What would you or have you used NotebookLM for? Please share your thoughts, ideas and experiences in the comments. Thank you. ????


Do you have any questions or ideas for the newsletter?

If so, I’d love to hear from you, either directly or in the comments section. An exploratorium is always more fun when the experience is shared with others.

Thank you for your continued interest in reading the A.I. Exploratorium!


My name is Jesper Andersen, and I am an independent communication advisor. My core areas of expertise are communication measurement and evaluation, communication strategies, Thought Leadership, and the use of Artificial Intelligence and how it is transforming the entire field of communication.

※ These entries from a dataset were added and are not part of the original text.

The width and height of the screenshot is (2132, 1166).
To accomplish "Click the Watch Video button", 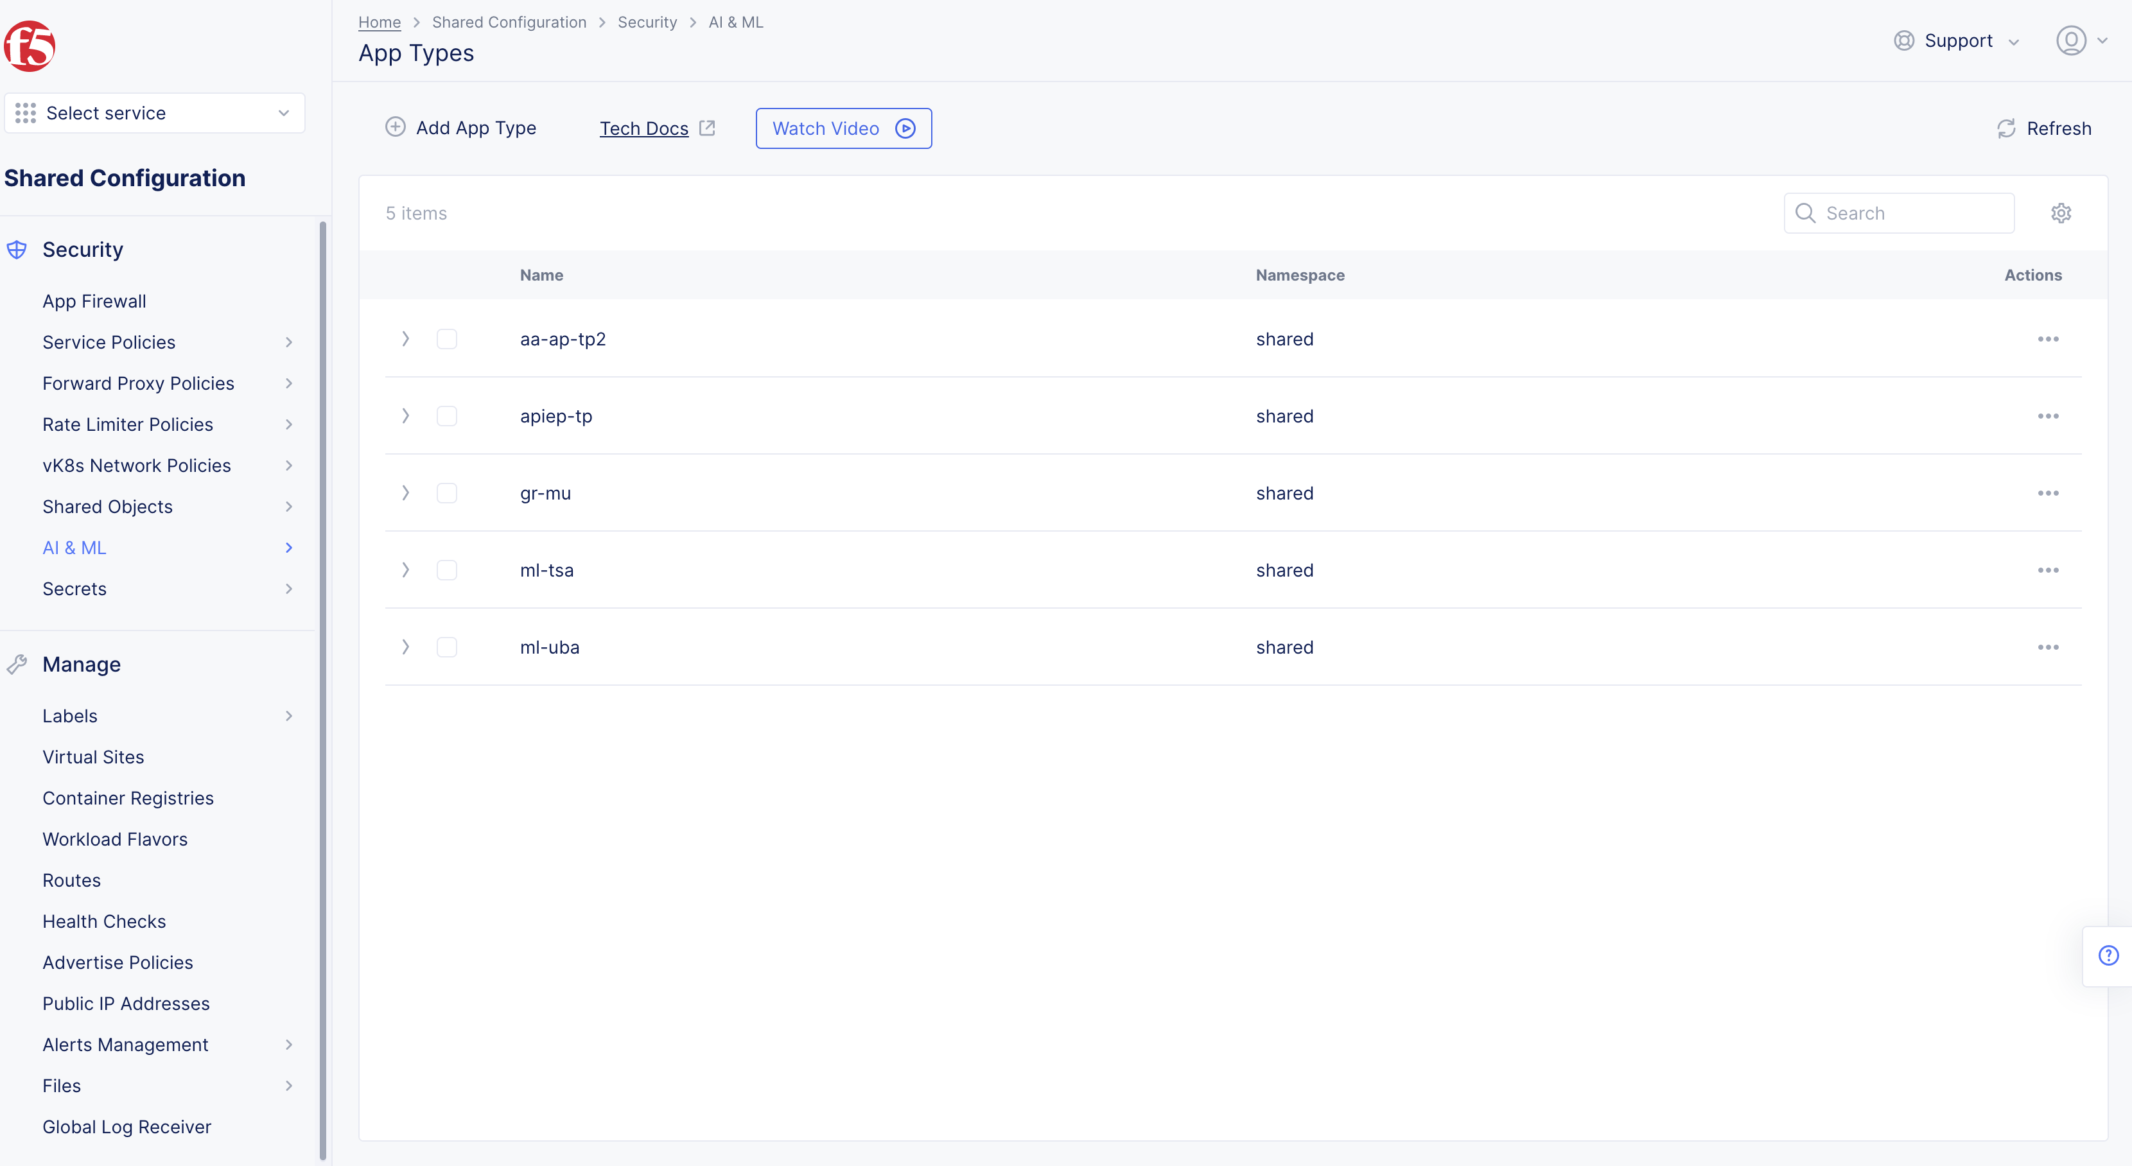I will [x=843, y=128].
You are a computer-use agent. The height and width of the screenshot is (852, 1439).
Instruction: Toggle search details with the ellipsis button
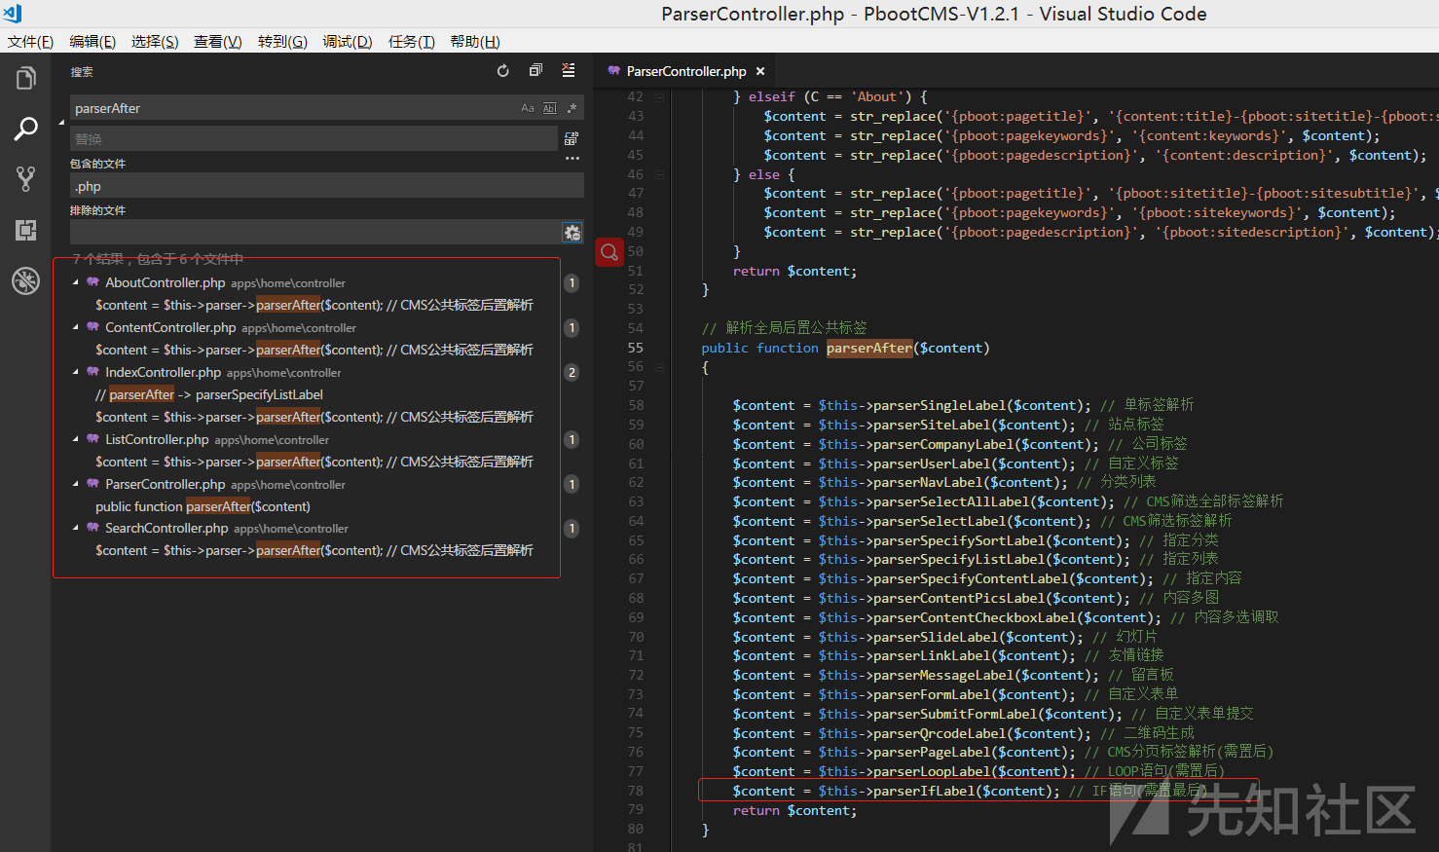coord(572,158)
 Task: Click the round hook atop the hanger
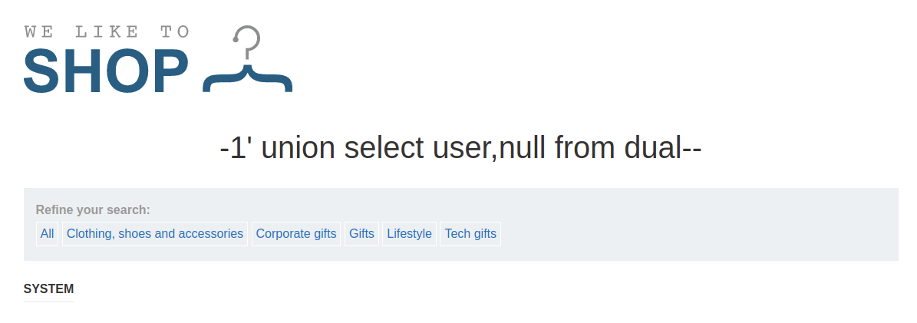248,38
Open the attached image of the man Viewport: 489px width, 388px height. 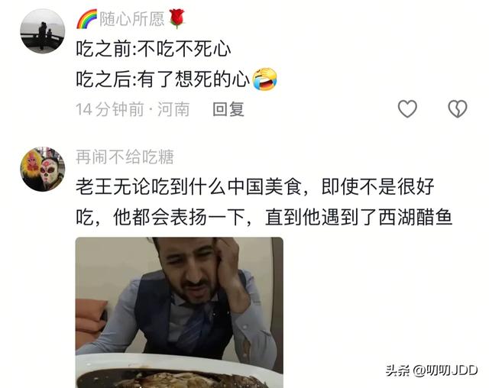point(180,312)
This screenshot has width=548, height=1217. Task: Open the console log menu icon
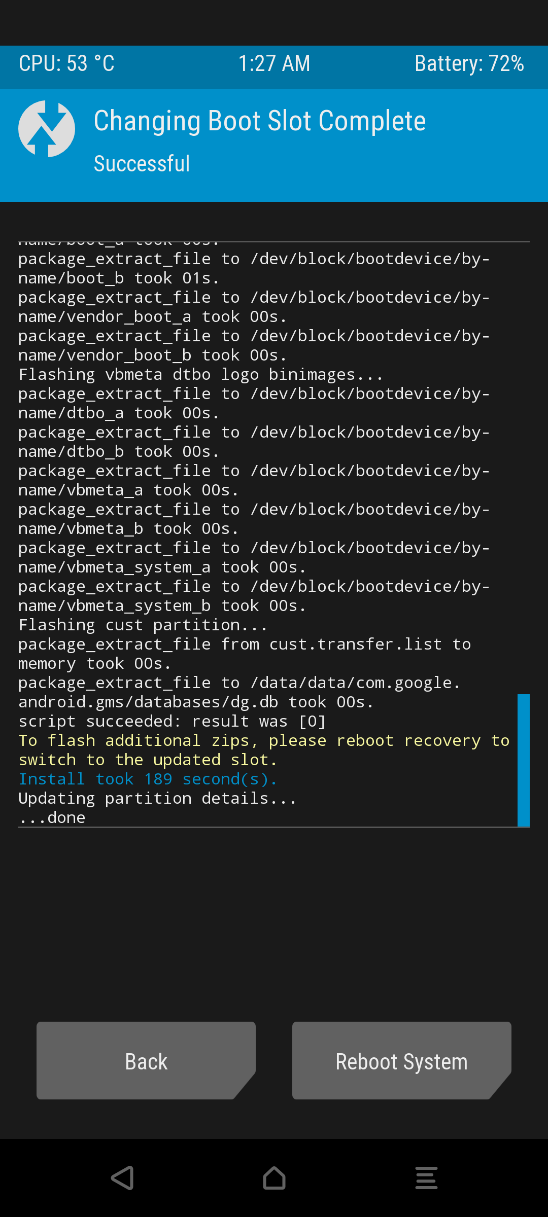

I teach the MBA and Master’s programmes at Quadriga University in Berlin, speak regularly at conferences, and conduct workshops and training sessions.

If you’re facing a challenge where you think my experience and skills could be helpful, or if you’d simply like to exchange ideas and perspectives on modern communication, I would be more than happy to start with a non-committal chat and we can take it from there.

Hrijul Dey

AI Engineer| LLM Specialist| Python Developer|Tech Blogger

3 个月

Revolutionizing study habits one note at a time! NotebookLM intelligently summarizes articles, turning research into a breeze. Imagine multimedia integration & podcast creation from your notes. That's AI-powered productivity! https://www.artificialintelligenceupdate.com/notebooklm-your-ai-study-assistant/riju/ #learnmore #AI&U

Abby Mangold

MD & Founder Mangold Consultancy - insight-driven, journalist-led crisis communications management and media training.

3 个月
Abby Mangold

MD & Founder Mangold Consultancy - insight-driven, journalist-led crisis communications management and media training.

4 个月

Jesper Andersen thank you so much for this incredibly helpful guide. NotebookLM is one of the few tools that I've really been able to interact with quickly and get some interesting results. Your point about sources is critical but it has certainly helped me start my thinking on a number of topics by summarising multiple sources and presenting content in a user friendly way. I see you've just posted about Perplexity, that's next on my list!

NotebookLM sounds like a powerhouse, Jesper! Having an AI digest huge amounts of content and provide summaries or interactive insights is a dream for anyone handling data-heavy projects. Definitely checking this out—thanks for the overview!